TEXTO DEL EJERCICIO
————

Si para entablar debates, polémicas y discusiones de cualquier tipo nos fuese dado elegir entre un tonto y un malvado, siempre sería más provechosa la discusión con el malvado. El tonto necesariamente nos obliga a ponernos a su nivel, con lo que en la discusión, e inevitablemente, algo de la estupidez que supura de sus razonamientos se nos acaba pegando, como esos pegajosos dulces baratos que tan poco le gustan al señor ministro, y que sin duda deben prohibirse a la infancia descarriada, no sin antes seleccionar los juguetes que les están impuestos o vedados a los niños machirulos y a las niñas empoderadas.

El ministro Garzón no es un malvado, antes bien se parece bastante al difunto esposo de la reina de Inglaterra, cuya capacidad para meter la pata y decir inconveniencias públicamente llegó a ser proverbial. No hay maldad en irse a Gran Bretaña para decir en un periódico de su cuerda que eso que se hace en España de producir milagrosamente y a cascoporro las vacas y los cerdos, como Jesucristo multiplicaba los panes y los peces, es una cosa que está muy mal, y que, por muchos panes y peces o vacas y gorrinos que se produzcan, nunca serán comparables con las mórbidas carnes de esos bueyes japoneses que son masajeados por manos expertas, mientras beben cerveza y escuchan los conciertos de Brandemburgo, ignorantes del destino que les espera: las fauces del ministro de Consumo.

La premisa es cierta. Nada que decir. La verdad es que esas lonchas de jamón cortado con láser y servido en sobres que no se pueden reciclar , indistinguibles ,en su sabor, del plástico que las separa, son una verdadera porquería y, ya que no lo hace su ministerio por insuficiencia de esbirros o de asesores, el ministerio de salud debería retirarlas del mercado y multar a los comerciantes desaprensivos.

Y que decir de la dudosa mortadela, o el misterioso chopped.

Los pobres es que, sin criterio alguno, se comen cualquier cosa que pillen en los estantes, desde la infecta e insalubre bollería industrial hasta cocacolas y otros bebedizos azucarados. El ministro intentó salvarnos de estos empresarios sin escrúpulos - como lo son todos por otra parte-, pero solo le permitieron subirles los impuestos (todo es bueno para el convento).

————

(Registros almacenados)
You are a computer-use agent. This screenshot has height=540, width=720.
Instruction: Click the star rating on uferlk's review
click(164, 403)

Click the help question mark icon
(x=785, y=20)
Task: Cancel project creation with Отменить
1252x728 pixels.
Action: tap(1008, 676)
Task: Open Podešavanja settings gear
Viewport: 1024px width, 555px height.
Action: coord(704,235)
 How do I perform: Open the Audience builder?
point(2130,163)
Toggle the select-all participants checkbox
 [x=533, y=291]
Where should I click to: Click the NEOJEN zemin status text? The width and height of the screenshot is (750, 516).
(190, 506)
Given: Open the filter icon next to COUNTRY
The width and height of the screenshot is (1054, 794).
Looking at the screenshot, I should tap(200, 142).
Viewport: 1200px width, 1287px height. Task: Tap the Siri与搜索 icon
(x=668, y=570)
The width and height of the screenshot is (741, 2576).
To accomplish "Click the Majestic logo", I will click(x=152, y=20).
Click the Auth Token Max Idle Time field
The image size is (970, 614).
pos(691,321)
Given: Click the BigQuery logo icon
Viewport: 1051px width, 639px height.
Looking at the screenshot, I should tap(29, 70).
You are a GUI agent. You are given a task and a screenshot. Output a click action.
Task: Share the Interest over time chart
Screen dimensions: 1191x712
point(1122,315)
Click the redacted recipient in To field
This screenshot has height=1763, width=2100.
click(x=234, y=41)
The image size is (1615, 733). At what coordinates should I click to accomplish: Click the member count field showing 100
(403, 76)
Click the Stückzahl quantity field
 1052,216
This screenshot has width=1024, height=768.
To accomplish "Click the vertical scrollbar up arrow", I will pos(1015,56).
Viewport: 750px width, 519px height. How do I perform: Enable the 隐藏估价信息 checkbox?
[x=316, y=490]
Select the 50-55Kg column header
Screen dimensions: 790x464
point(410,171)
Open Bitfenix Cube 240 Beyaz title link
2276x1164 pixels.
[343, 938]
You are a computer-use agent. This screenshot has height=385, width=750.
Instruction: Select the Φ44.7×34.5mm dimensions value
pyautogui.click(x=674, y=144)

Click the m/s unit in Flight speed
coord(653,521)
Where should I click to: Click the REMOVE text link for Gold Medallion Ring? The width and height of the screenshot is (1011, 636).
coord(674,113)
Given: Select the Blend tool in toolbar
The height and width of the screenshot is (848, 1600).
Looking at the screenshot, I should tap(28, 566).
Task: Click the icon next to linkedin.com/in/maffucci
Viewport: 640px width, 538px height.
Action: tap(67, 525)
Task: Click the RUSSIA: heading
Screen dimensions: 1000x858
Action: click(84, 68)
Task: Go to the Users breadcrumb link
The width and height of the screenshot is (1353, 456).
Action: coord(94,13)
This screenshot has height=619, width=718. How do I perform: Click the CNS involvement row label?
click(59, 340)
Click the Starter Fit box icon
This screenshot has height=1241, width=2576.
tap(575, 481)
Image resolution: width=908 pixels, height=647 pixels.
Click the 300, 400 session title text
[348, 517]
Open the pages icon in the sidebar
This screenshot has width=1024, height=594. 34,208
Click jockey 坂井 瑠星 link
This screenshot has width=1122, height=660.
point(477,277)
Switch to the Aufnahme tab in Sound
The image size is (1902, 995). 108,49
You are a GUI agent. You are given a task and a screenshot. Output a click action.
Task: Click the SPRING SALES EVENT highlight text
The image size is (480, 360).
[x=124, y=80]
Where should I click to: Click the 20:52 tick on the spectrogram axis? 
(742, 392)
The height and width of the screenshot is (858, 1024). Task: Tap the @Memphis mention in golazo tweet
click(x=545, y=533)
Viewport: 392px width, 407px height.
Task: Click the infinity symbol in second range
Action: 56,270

————

INSTRUCCIONES A SEGUIR
Prolonga la columna de opinión sobre el ministro Garzón y el consumo de carne a partir de su última oración.

ESPACIO DE RESPUESTA
Hay que enseñar a comer bien al proletariado: ¿cómo puede alguien pensar que estos sucedáneos de jamones son comparables a los que come cualquier “gourmet”, incluso cualquier sindicalista? Siempre ha habido clases. Lo que hace falta es más educación. En las escuelas deberían impartirse obligatorios y evaluables cursos, que enseñen a distinguir un cerdo ibérico de esas carnes indescifrables que dan vueltas en los “kebabs”.

Estas granjas hipertrofiadas que concitan el odio del progresismo, tienen además otros dos horribles inconvenientes: al no tener alcantarillado ni tratamiento de purines, contaminan los acuíferos, consumen nuestra preciosa agua y contribuyen al efecto invernadero y al cambio climático.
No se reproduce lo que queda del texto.